As Bolsas de Nova York tentaram ensaiar uma discreta alta usando como pretexto o fato de o relatório de postos de trabalho nos EUA ter vindo dentro do previsto, mas como o cenário é bastante negativo no mercado de trabalho, não houve espaço para ganhos expressivos. Logo nos primeiros minutos de pregão regular, os índices passaram a cair.

Agência Estado |

Às 13h37 (de Brasília), o índice Dow Jones caía 1,43%, o Nasdaq recuava 2,56% e o S&P 500 tinha queda de 1,85%.

Apenas no mês de dezembro, a economia dos EUA cortou 524 mil postos de trabalho, praticamente em linha com a previsão de economistas de redução de 525 mil.

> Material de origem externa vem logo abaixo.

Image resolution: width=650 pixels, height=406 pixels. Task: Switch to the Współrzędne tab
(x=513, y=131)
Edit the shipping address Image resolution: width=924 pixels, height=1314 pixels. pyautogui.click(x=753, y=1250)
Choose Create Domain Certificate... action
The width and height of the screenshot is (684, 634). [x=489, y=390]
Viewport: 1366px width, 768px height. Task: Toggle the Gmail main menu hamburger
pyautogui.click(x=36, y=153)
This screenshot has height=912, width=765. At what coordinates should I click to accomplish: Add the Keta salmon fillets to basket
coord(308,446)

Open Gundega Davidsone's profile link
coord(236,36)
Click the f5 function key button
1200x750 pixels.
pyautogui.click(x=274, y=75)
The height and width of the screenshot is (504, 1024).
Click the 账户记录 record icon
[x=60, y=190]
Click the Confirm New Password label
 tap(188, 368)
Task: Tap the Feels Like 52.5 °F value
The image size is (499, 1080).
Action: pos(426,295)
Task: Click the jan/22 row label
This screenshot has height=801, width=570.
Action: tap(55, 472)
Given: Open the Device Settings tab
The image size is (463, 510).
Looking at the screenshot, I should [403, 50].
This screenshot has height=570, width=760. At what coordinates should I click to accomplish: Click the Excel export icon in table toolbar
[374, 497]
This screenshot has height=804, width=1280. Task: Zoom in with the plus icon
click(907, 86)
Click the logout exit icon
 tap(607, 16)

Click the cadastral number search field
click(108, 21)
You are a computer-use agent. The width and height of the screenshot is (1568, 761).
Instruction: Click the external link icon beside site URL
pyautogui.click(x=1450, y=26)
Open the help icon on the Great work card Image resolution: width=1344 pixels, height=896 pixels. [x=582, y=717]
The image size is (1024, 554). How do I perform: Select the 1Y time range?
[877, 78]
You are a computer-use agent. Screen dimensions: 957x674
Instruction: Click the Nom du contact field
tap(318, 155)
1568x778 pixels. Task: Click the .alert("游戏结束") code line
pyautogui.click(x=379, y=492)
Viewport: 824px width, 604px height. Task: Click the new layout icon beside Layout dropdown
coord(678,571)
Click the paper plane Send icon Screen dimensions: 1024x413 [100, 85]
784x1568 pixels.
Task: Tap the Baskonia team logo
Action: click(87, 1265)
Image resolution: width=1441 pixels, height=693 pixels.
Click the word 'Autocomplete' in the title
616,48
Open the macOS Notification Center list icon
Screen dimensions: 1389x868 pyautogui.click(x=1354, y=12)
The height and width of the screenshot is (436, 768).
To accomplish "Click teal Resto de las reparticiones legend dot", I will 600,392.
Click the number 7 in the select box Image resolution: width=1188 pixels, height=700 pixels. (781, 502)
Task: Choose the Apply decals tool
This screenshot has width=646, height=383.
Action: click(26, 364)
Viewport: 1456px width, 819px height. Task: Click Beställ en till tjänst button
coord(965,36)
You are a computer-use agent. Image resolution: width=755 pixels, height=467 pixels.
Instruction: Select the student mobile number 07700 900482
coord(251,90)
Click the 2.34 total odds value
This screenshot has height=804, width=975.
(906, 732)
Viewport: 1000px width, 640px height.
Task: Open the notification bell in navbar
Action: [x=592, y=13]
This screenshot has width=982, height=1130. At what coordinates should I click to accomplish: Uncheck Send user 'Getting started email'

Em novembro, o corte de vagas foi revisado de 533 mil para 584 mil, o maior declínio desde 1974. Em 2008 como um todo, foram eliminados 2,6 milhões de empregos, a maior perda desde 1945.

A taxa de desemprego em dezembro subiu para 7,2%, a mais alta desde janeiro de 1993. A previsão média de analistas era de aumento para 7,0%. "Neste ritmo, a taxa de desemprego pode testar os dois dígitos mais tarde este ano e certamente parece no caminho de atingir isso durante 2010", comentou o economista do ING Rob Carnell, em nota.

No lado corporativo, a Chevron alertou que seu resultado no quarto trimestre ficará significativamente abaixo do esperado por causa da forte queda nos preços de energia e da queda nas margens de refino. As ações da Chevron caíam 1,33%, às 13h38 (de Brasília). No horário, o petróleo negociado na Bolsa Mercantil de Nova York cedia 4,46% para US$ 39,84 o barril. As informações são da Dow Jones.